Task statement
Copy out the records from the line with "Open the single-gear settings icon" to the line with "click(207, 17)", leaving the pictures out of your copy.
** START Material provided **
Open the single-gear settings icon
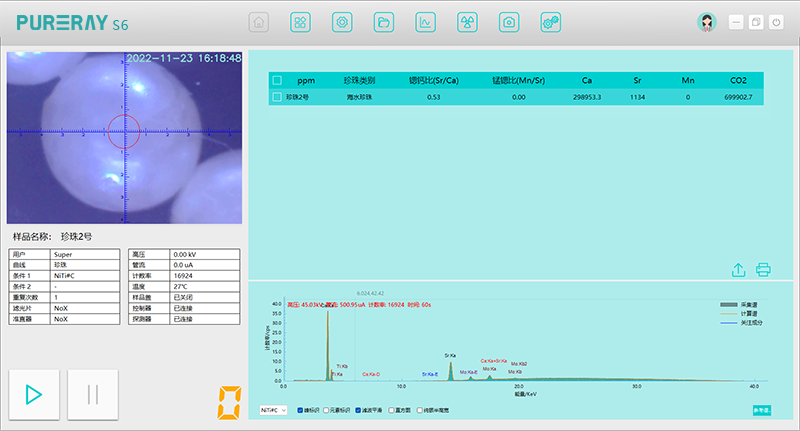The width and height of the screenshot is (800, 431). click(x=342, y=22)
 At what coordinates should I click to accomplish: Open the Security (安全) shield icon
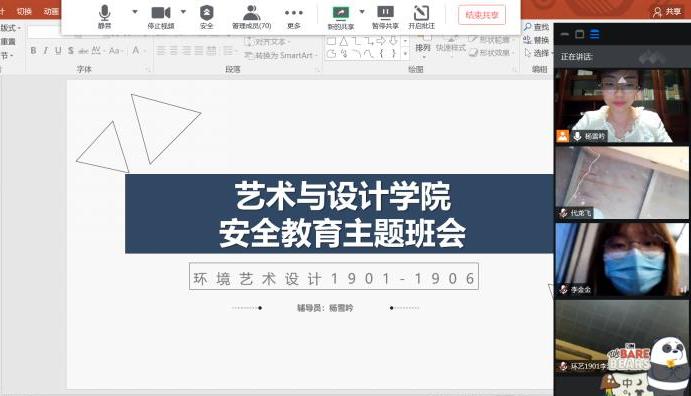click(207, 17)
** END Material provided **
** START Material provided **
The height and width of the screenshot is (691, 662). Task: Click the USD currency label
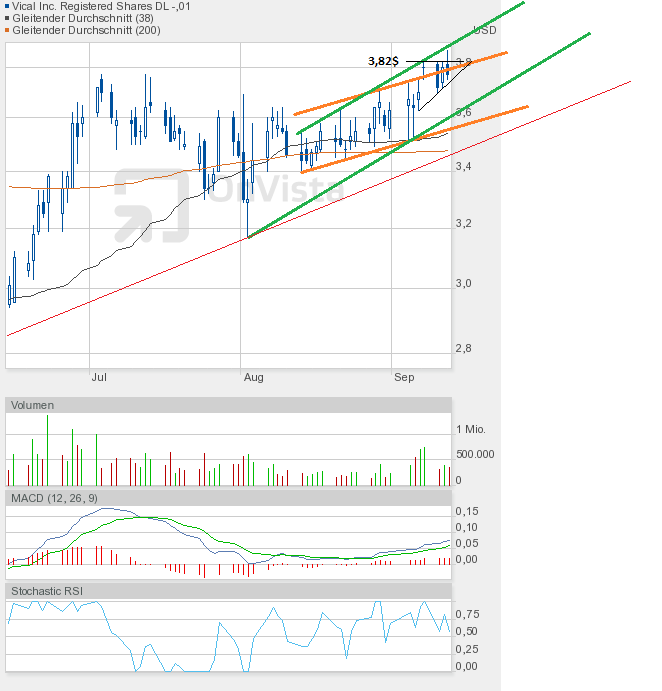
** END Material provided **
Problem solution
Open the single-gear settings icon
The width and height of the screenshot is (800, 431). click(x=342, y=22)
 At what coordinates should I click to accomplish: Open the Security (安全) shield icon
click(207, 17)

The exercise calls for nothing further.